Calcular: custo atual (as-is), custo futuro (to-be), custo de transição, custo de gestão, retrabalho. Benefício = (As-Is - To-Be) - transição - gestão - retrabalho. Incluir análise de sensibilidade.
Qual é o ROI de outsourcing de TI?
Típico: 1.5x a 2.5x em 3 anos (benefício - investimento) / investimento. Varia conforme tamanho da empresa e tipo de outsourcing. Pequenas veem ROI maior (custo inicial alto); grandes veem ROI menor (benefício marginal).

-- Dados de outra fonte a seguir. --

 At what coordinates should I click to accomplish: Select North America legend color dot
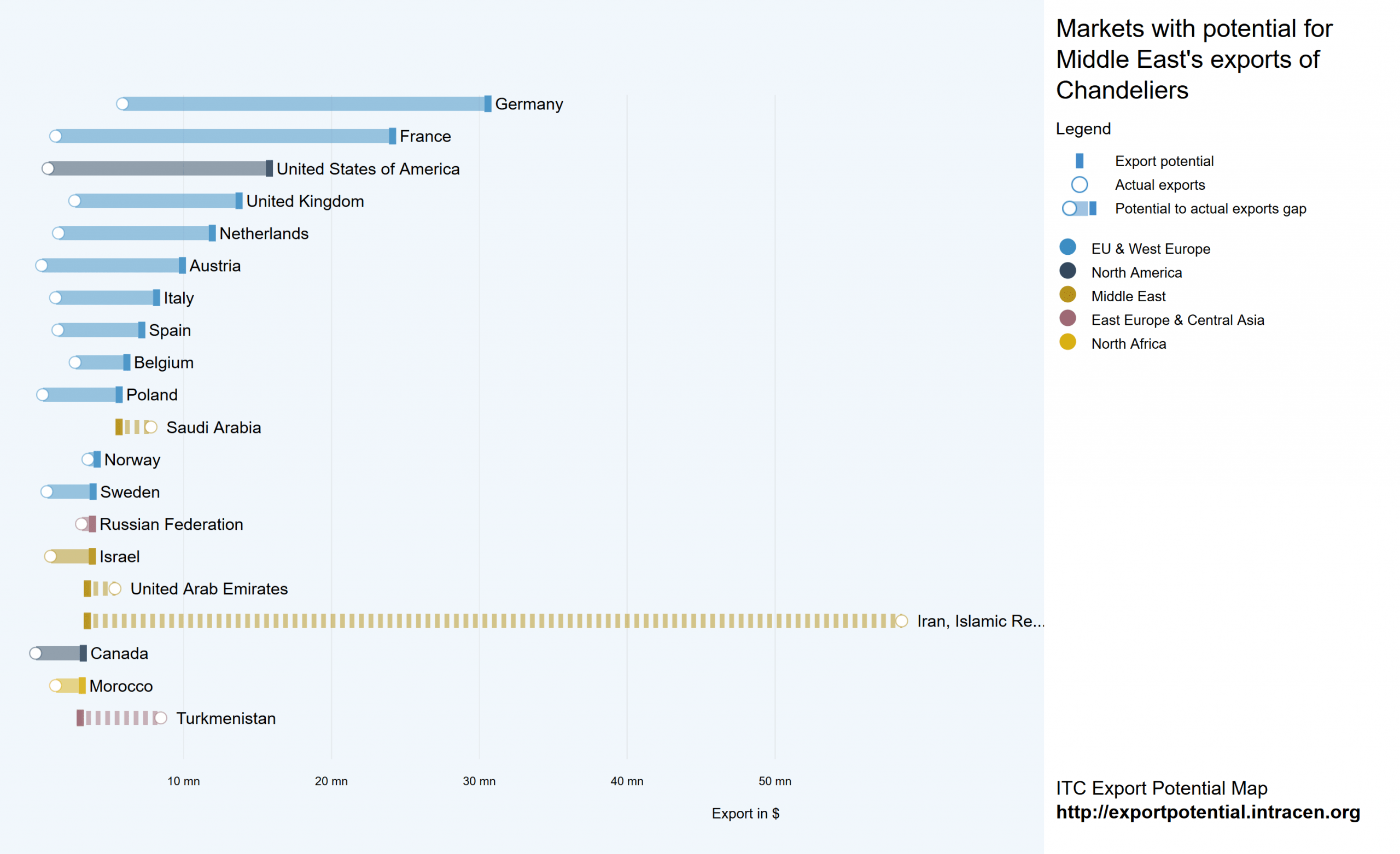1068,271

Como calcular economia de outsourcing?
Economia = Custo Atual - Custo Futuro (recorrente). Descontar custo de transição (one-time), custo de gestão (recorrente), retrabalho (recorrente) para obter economia líquida.
Qual é o payback de outsourcing?
Typical: 12-36 meses (ano 1 benefício - transição = payback point). Pequenas: 6-12 meses; grandes: 24-36+ meses. Depende de tamanho da empresa e complexidade.
Como justificar outsourcing financeiramente?
Com business case claro: benefício realista (15-30%), transição estimada, gestão incluída, retrabalho contemplado. Cenário pessimista deve ainda ser positivo.
Qual é o custo real de outsourcing?
Custo total = Contrato + Transição + Gestão + Retrabalho. Muitos subestimam gestão (15-25% do contrato) e retrabalho (5-15%). Custo real é 20-40% maior que contrato base.